MATERIAL FOR THIS EXERCISE —

┄┄┄┄┄┄

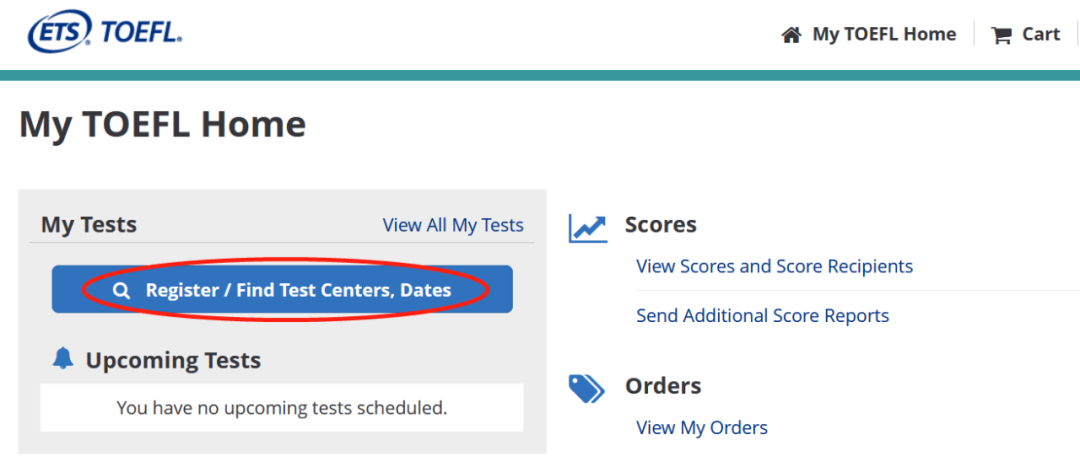This screenshot has width=1080, height=467.
Task: Click the price tags icon beside Orders
Action: point(587,388)
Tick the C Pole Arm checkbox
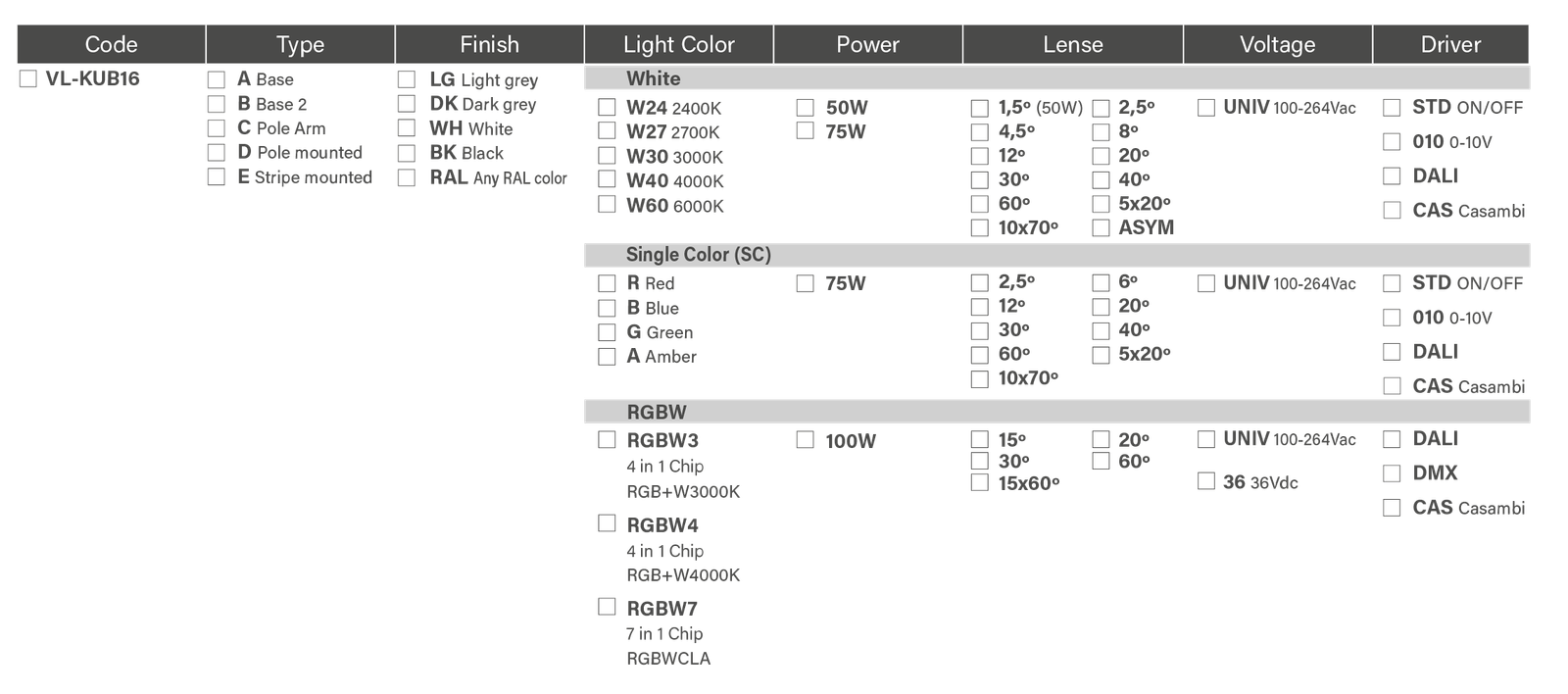 (216, 128)
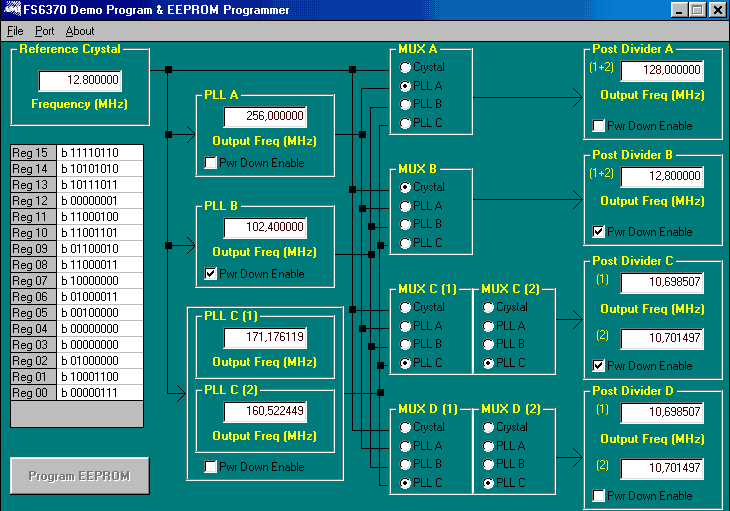Toggle Post Divider A Pwr Down Enable
This screenshot has height=511, width=730.
point(598,126)
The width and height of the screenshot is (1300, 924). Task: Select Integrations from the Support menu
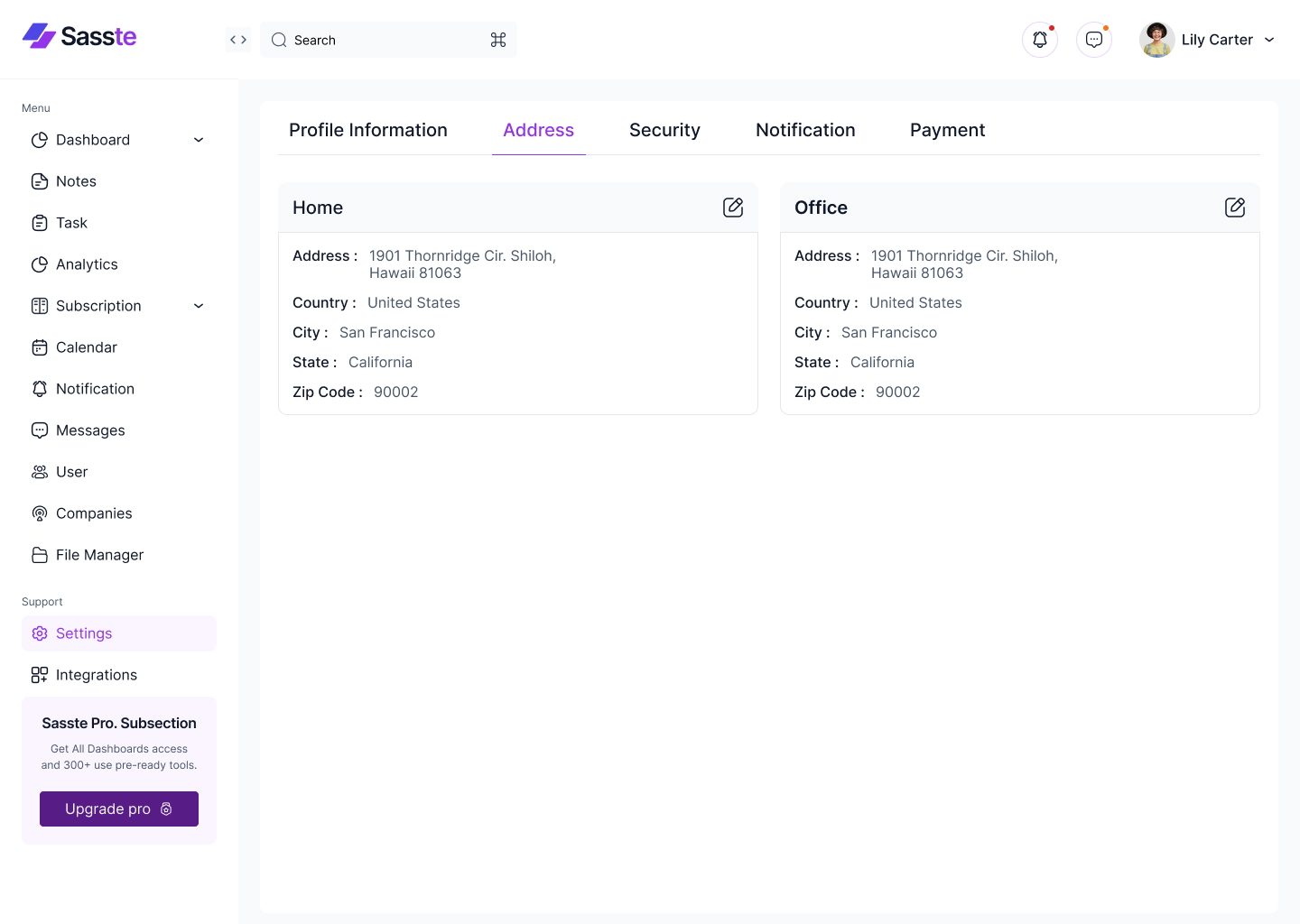(x=97, y=674)
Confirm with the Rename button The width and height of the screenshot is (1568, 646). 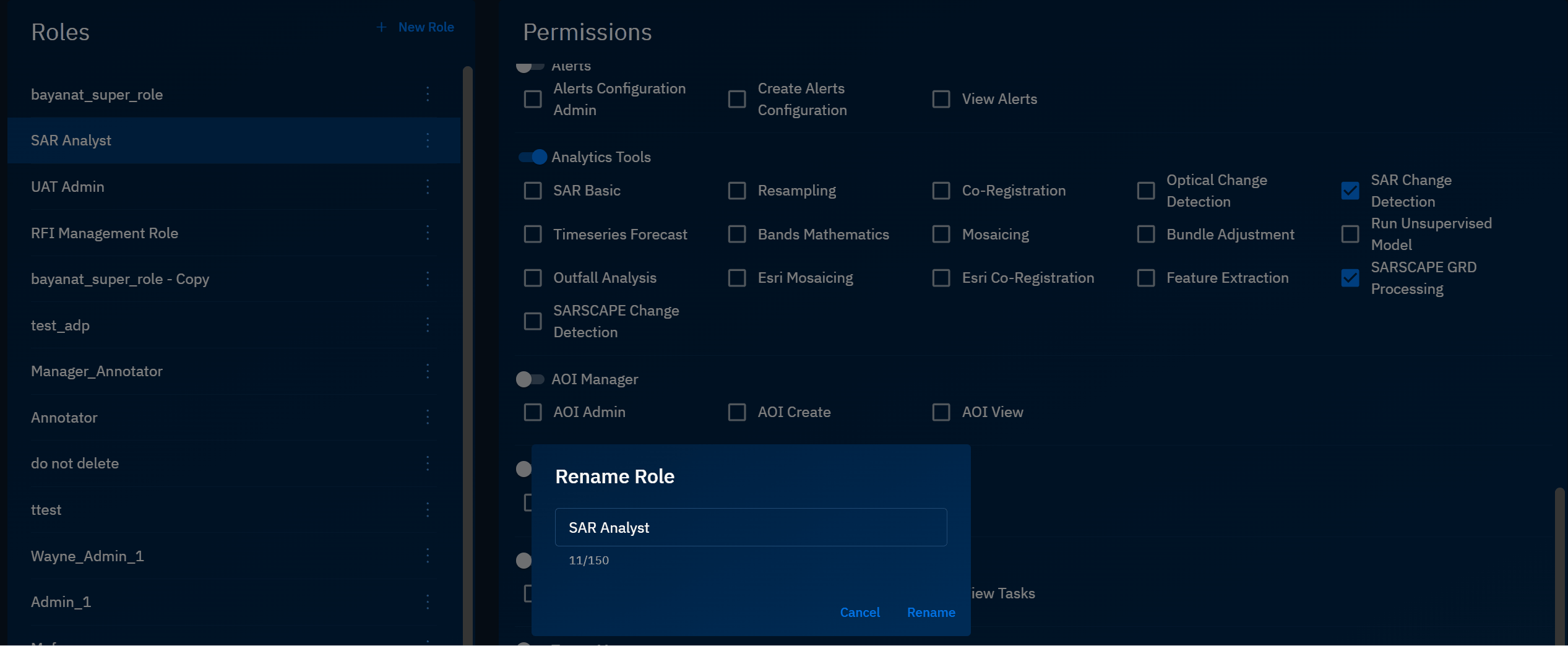931,612
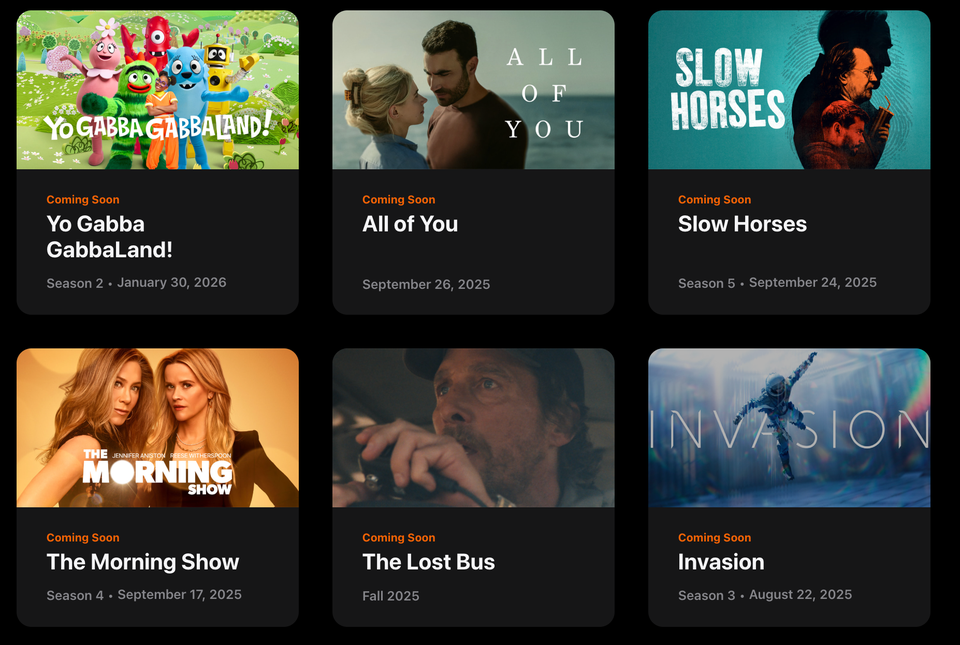Open the Invasion astronaut poster image
The height and width of the screenshot is (645, 960).
[789, 428]
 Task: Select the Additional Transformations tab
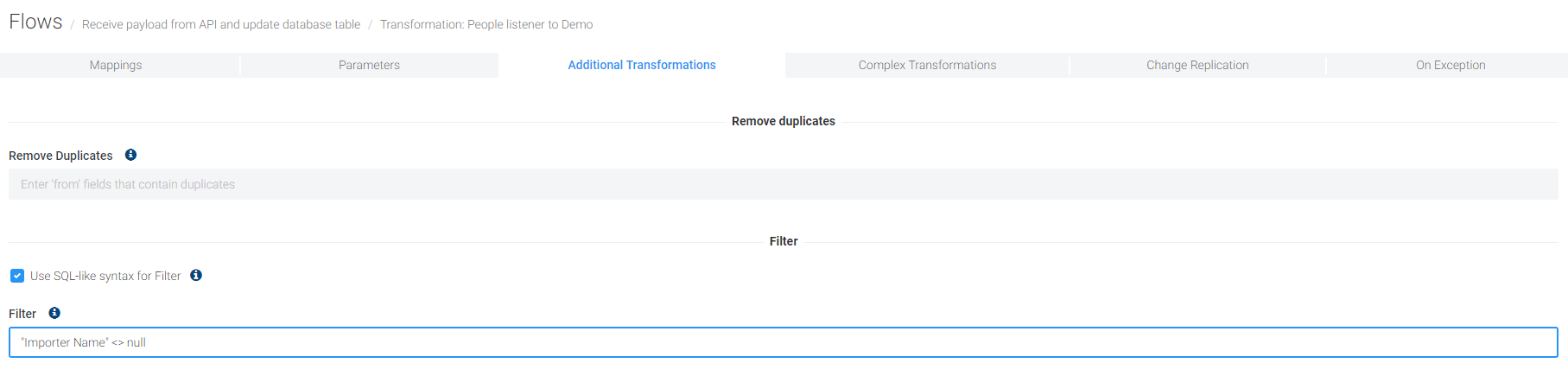coord(641,65)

┄┄┄┄┄┄

WHAT IS EXPECTED — Only the lines from the one with "Task: Select the" through the last line of the records above are wanted, copied exactly and with pictures omitted.

EXPECTED ANSWER —
 Task: Select the Additional Transformations tab
coord(641,65)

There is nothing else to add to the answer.